All Basketball Floors Are Maple Wood, Because Science
The very first basketball court was made of maple wood, for a simple reason: It was the closest thing available. For that same reason, they threw balls into peach baskets instead of stitching nets to hoops like we do today. But by crazy coincidence, maple wood happened to also be the best floor material in the world.
Wood afficionados score different kinds of wood using something called the Janka hardness rating. Maple’s rating makes it resistant to damage but also able to spring back against force, which makes it easy on athletes’ joints. We’ve spent more than a century playing trial and error with various other types of wood (and also stranger materials, like canvas), and we’ve never found anything better than maple. And so, every basketball court uses maple.
Unless you’re Boston. The Celtics debuted their floor right after World War II, when normal lumber was being grabbed by new homes for returning servicemen, so the Celtics had make do with scraps of oak. That design became so iconic that they stuck with it, even as they replaced the old wood when they switched arenas.
AstroTurf Is Named for the Astrodome and a Wacky Disaster
Right now, the world is talking about Aaron Rodgers tearing his Achilles tendon. This has led people to debate the relative safety of artificial turf — or “turf,” as it’s simply called — versus natural grass. Turf versus grass sounds like a strange way of summarizing the choices, since “turf” literally means grass. But that name is convenient due to people using it as a short-form for “AstroTurf.” People don’t use the full word AstroTurf because that’s a brand name, referring to the one specific company’s product.
Today, in fact, while several NFL stadiums use artificial grass, not one of them uses AstroTurf. However, every single United Soccer League field has now been contracted to switch to AstroTurf. That could be inconvenient when the U.S. hosts World Cup matches in 2026, since World Cup games have to use real grass.

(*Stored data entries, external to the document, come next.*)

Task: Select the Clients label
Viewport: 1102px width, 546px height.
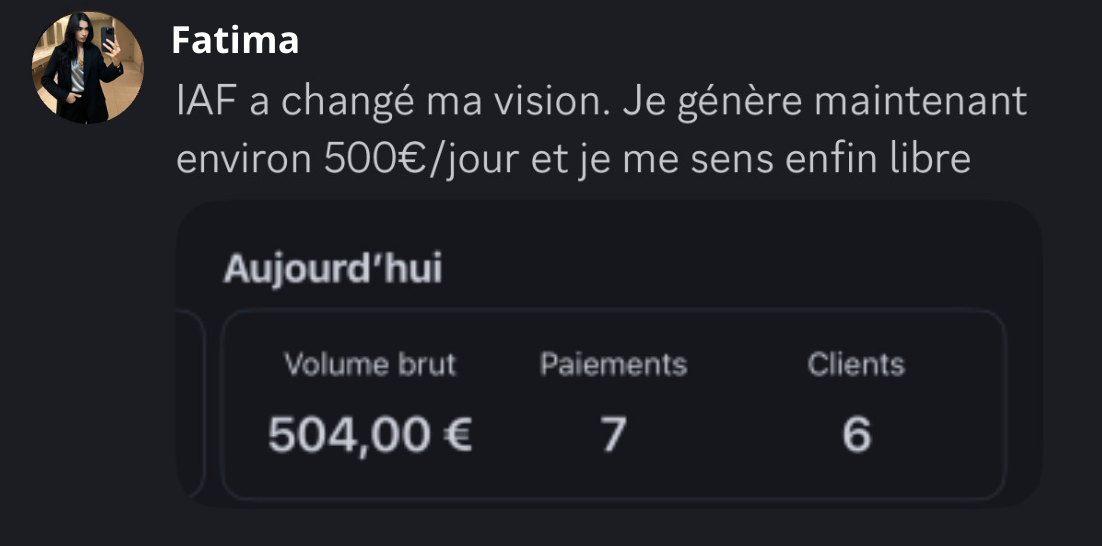Action: [x=855, y=364]

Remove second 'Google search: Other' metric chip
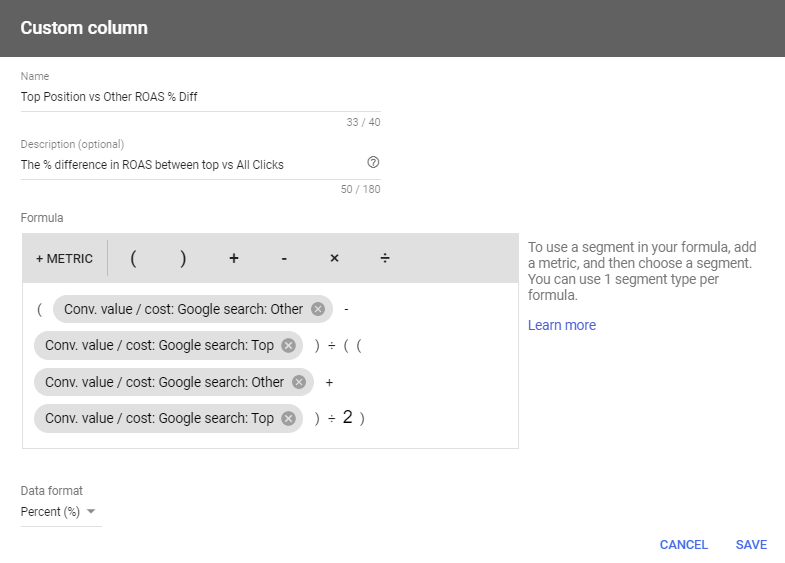[x=299, y=382]

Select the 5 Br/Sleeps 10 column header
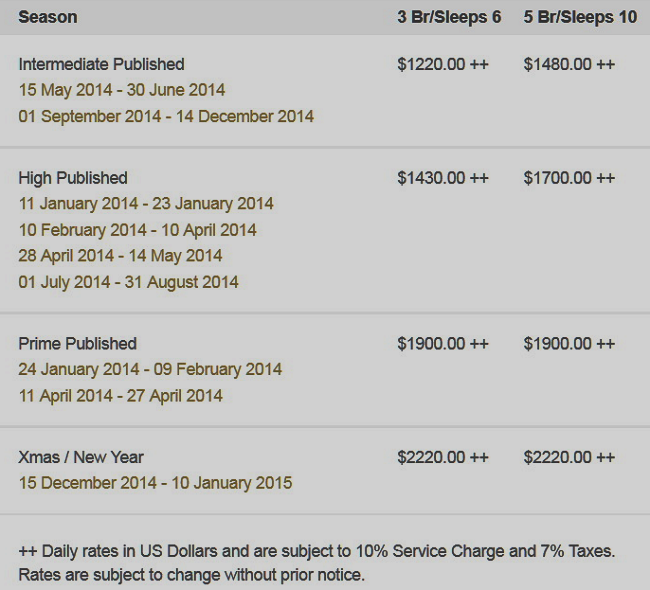[x=580, y=17]
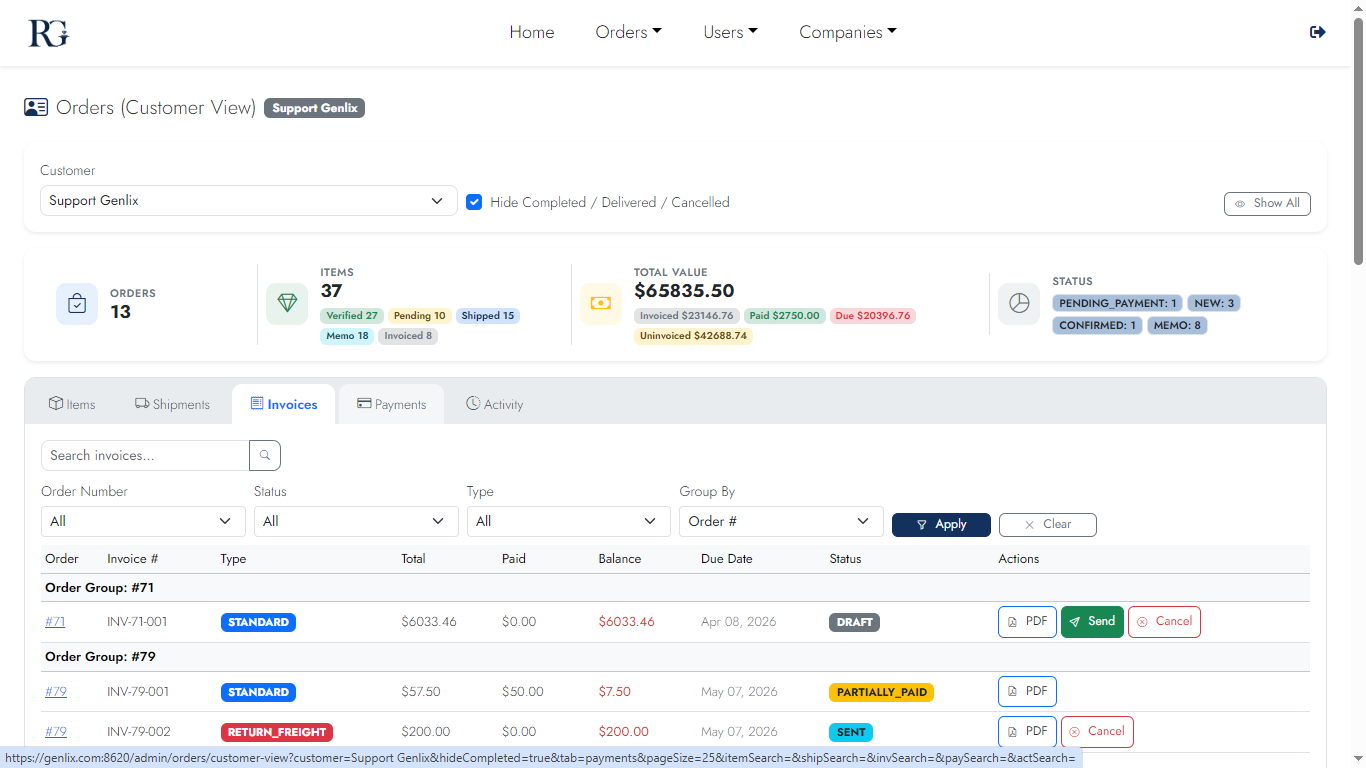Download PDF for invoice INV-71-001
Viewport: 1366px width, 768px height.
tap(1027, 622)
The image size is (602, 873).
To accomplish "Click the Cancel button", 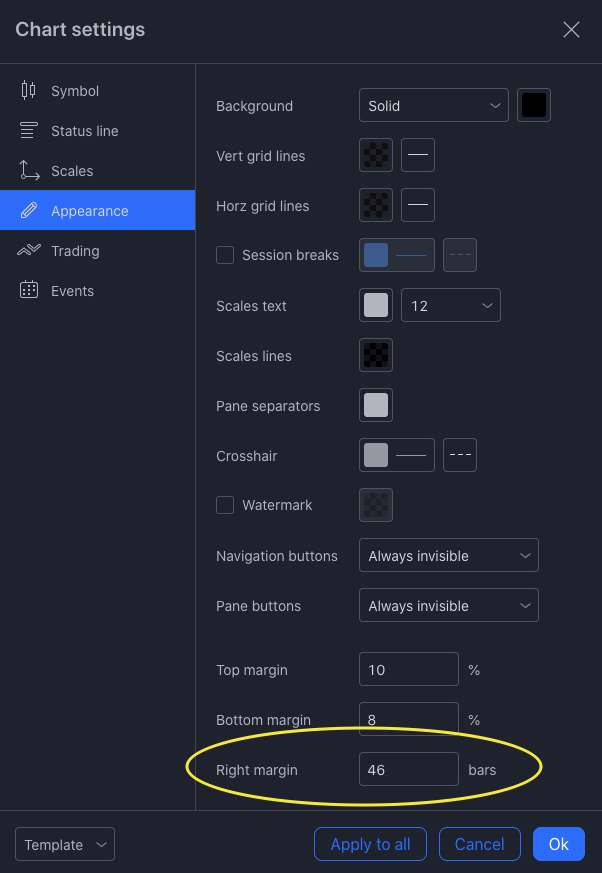I will coord(479,844).
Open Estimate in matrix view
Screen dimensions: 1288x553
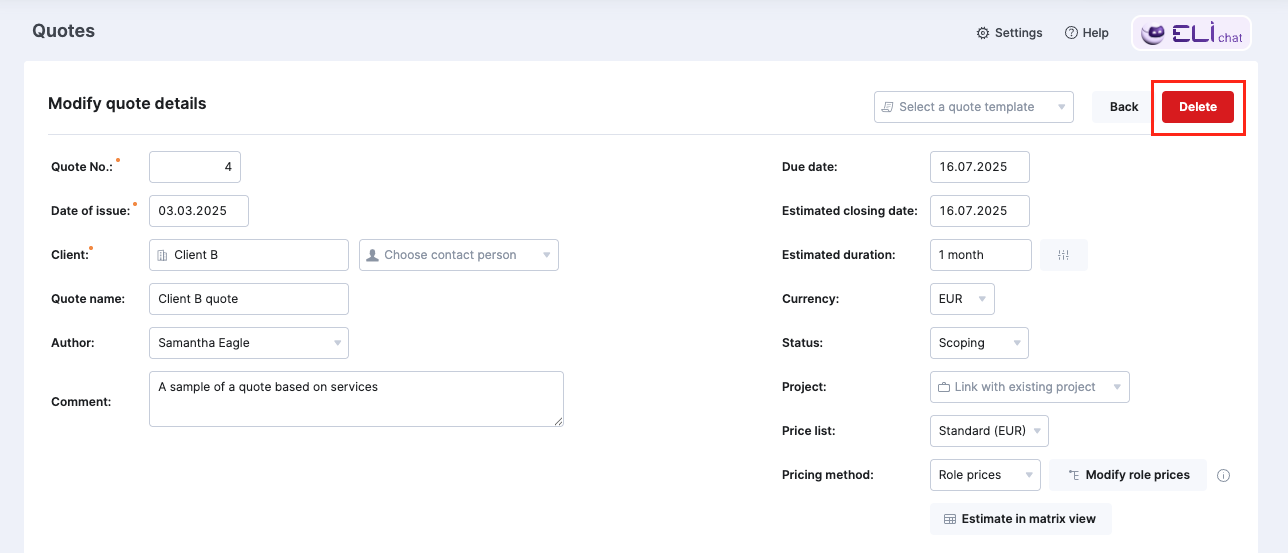click(x=1021, y=519)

We wound up with AstroTurf because of something that happened at Houston’s Astrodome 60 years ago. The stadium was built with a roof (an unprecedented move in baseball) to allow for air conditioning. They had to engineer a special kind of grass that could grow indoors, under reduced sunlight. But the clear panels of the dome, which allowed some light through, looked weird to players and messed with their ability to track balls. So, they went and painted the panels white, and even Frankengrass can’t grow with no sunlight at all. In 1965, all the grass died.
In their desperation, Houston now turned to scientists at Monsanto. The scientists had created the world’s first artificial turf, which they called ChemGrass. Not enough ChemGrass existed to cover a whole baseball diamond, but Houston bought as much as was available. From then on, the product was dubbed AstroTurf. It’s still called that now, even though the Astrodome is no longer in operation.

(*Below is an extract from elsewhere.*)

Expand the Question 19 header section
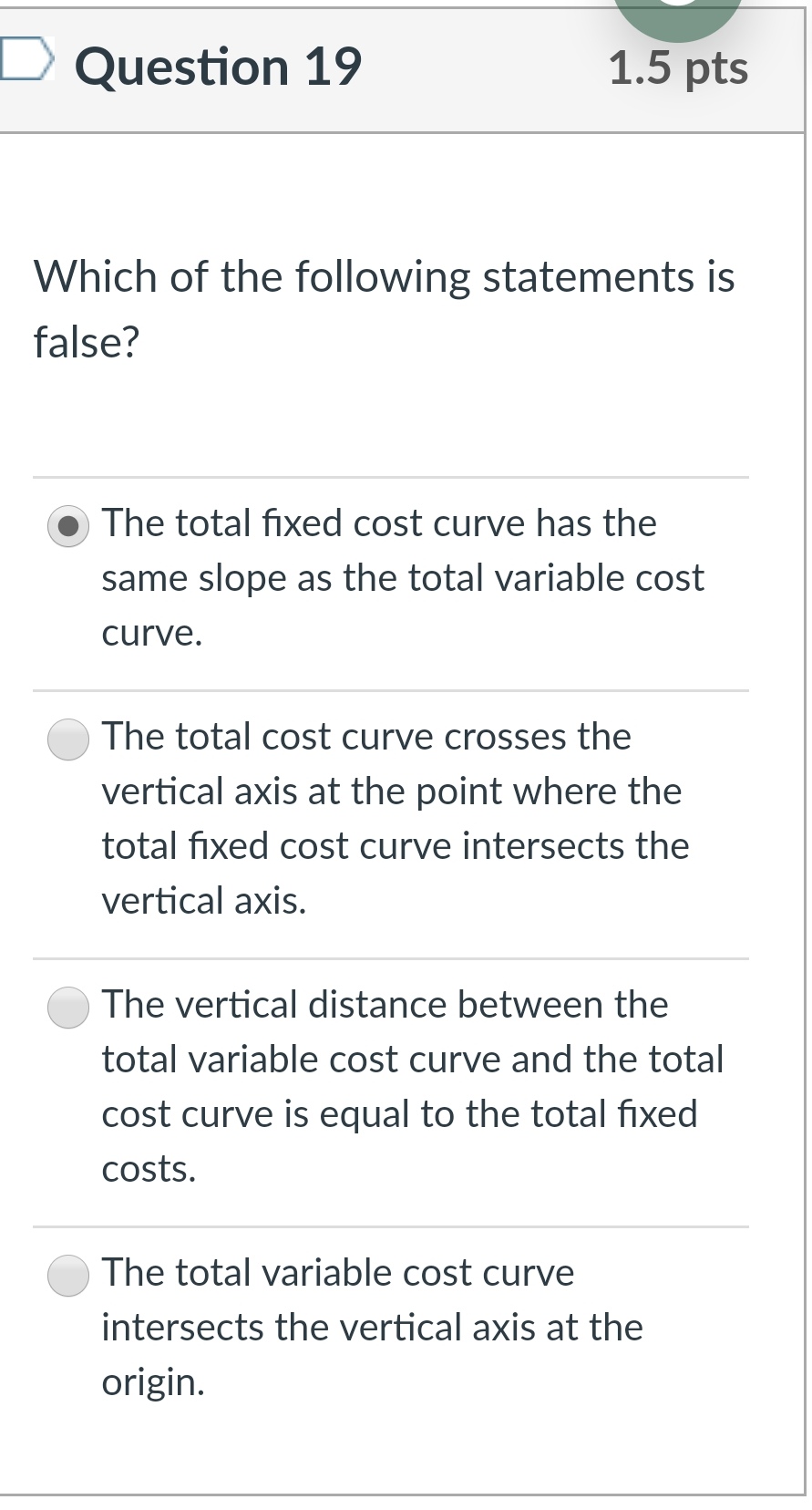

The name origin hits weirder if we extend the timeline a little. Today, we don’t primarily associate the word “astroturf” with sports at all. We talk of astroturfing, which is the process of a political actor creating a movement that presents itself as natural (“grassroots”) but isn’t.
Let’s also extend the timeline in the other direction. AstroTurf is named for the Astrodome. But why was the Astrodome called that? It was named for the Houston Astros, of course — who now play in Minute Maid Park, on real grass. And why were the Astros named that? They were named (following a brief stint as the Colt .45s) for the concept of astronauts, since Houston was home to Mission Control, the place we now call the Johnson Space Center.
And why is Houston home to the Johnson Space Center? You might hear a lot of reasons Houston is a good spot for such a facility, but the ultimate reason is that NASA’s budget was decided by the House Appropriations subcommittee, and their chair was Albert Thomas, the Congressman from the Houston area. So, when you hear “astroturfing,” you think “shady political maneuvering.” When you really dig into the history of the term, however, it actually means... shady political maneuvering.